Mine Dewatering Strategy: Reaching the Deposit at the face of Surface water

picture @Edo LGA in a Dolomite Quarry
Dewatering operation is one of the most sensitive and continuous operation during raining season.
The approach to this operation depends on the mine design, mining method and other factors including the mine terrain.
Most surface mine can not escape the challenge of surface water inflow but can be overcome through proper dewatering plan.
Dewatering is define as the process of removing unwanted collection of water in the mine. It describe as the approach use in remove water from mine pit so as to gain access to the ore deposit.
In view of surface Mining methods, which involves the extraction of deposit with less overburden thickness. The mining approach adopt in surface Mining methods are such that a cavity is advance into the Earth crust. Such cavity has lower attitude compare to the nearby environment which prompt the collection of water into it.
Mine out area (stope, pit) recieve water from:
1. Surface run-off water
2. Direct precipitation (Rain)
3. Underground water ( water below the mean sea level).
Surface water by hydrogeological survey is the water running along the dipping cause of earth crust whether from nearby river, stream, flood, or other surface appearance water.
Most times this can be water from abandoned pit  closer to the mine area or from gathered surface water.
As have earlier said, mine out area has lower elevation compare to it vicinity, this support the inflow of surface water into the mine.
Taking a sharp look at direct precipitation, surface mine is open directly to the sky, this makes it recieve water droplet during raining season.
Likewise in the view of underground water inflow, water gain access into the mine through fracture and cracks originated from blasting and geological Condition of rock.
Inflow can be from surface accumulation or from underground water.
DISADVANTAGES OF MINE WATER INCLUDES;

1. Stop in mine crude production
2. Damage to mine floor
3. Damage to mine wall and reduce wall strength and stability which can easily support wall failure
4. In the case of dimension block cutting mine, present of water can easily increase the aparture of cracks/fracture which will directly render most of the blocks not marketable
5. In case of rock/ore formation with compromise minerals grains, the dissolution of mineral grains under oxidation reaction may cause some of the grains internal force of attraction to reduce.
Most mineral grains may undergo weathering and leaching off due to acidic water reaction.
6. Ore formation containing sulphide mineral, radioactive minerals and other acidified mineral may likely result into acidic water formation. This becomes dangerous to equipment, plants among others. Pumping in such case become difficult and strategic.

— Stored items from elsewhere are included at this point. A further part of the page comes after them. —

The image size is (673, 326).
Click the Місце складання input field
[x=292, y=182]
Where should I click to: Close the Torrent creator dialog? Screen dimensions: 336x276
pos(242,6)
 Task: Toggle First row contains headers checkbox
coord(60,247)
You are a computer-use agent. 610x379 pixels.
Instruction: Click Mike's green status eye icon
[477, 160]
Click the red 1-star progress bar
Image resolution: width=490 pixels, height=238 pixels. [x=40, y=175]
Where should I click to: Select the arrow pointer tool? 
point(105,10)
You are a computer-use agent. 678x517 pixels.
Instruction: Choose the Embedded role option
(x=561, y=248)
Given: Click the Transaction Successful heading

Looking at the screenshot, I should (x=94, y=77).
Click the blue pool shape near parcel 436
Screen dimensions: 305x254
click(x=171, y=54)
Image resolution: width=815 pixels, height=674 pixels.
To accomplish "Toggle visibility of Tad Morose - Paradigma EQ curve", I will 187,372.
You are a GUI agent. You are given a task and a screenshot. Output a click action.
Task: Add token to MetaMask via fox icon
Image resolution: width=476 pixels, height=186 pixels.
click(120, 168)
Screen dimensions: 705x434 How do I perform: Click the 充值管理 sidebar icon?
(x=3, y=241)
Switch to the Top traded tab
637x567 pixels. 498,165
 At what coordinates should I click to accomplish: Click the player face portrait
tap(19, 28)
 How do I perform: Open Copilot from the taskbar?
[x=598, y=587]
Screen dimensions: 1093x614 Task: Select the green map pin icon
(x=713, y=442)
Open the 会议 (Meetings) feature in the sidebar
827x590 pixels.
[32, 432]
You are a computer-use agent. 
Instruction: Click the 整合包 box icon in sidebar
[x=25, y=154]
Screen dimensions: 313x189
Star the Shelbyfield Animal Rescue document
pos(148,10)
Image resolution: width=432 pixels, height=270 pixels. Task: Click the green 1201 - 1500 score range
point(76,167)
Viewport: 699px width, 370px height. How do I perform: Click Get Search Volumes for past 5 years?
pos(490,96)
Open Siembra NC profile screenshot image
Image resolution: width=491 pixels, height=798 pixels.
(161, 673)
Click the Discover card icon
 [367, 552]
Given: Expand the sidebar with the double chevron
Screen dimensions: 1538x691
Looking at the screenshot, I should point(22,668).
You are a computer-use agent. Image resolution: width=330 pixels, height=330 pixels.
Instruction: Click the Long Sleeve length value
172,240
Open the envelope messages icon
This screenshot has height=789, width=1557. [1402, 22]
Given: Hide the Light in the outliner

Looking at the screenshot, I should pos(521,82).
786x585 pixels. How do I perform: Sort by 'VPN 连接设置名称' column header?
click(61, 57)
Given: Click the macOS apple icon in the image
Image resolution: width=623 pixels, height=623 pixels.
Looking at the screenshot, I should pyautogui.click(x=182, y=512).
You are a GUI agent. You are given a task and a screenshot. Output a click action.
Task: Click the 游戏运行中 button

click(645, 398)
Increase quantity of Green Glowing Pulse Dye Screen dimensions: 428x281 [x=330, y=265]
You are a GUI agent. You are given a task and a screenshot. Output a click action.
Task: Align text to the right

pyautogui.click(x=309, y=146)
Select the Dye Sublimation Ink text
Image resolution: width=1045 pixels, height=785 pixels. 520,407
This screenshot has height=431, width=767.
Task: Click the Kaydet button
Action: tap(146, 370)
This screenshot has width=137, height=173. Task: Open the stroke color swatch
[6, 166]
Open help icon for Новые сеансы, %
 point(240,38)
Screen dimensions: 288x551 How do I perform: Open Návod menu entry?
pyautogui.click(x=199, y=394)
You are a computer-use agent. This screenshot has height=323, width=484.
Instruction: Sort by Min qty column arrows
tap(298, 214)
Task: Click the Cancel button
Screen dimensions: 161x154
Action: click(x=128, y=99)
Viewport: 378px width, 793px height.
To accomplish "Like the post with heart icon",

CONTROL STRATEGY FOR MINE WATER.

Thou mine water accumulation is inevitable during raining season as we can't cover the mine cavity/stope/pit with water proof linens. Even if this is possible, can we stop aquifer water or underground inflow from entering the mine???
Since we just need to continue mine operation, below are some dewatering approach and method to reduce mine water challenge in the mine.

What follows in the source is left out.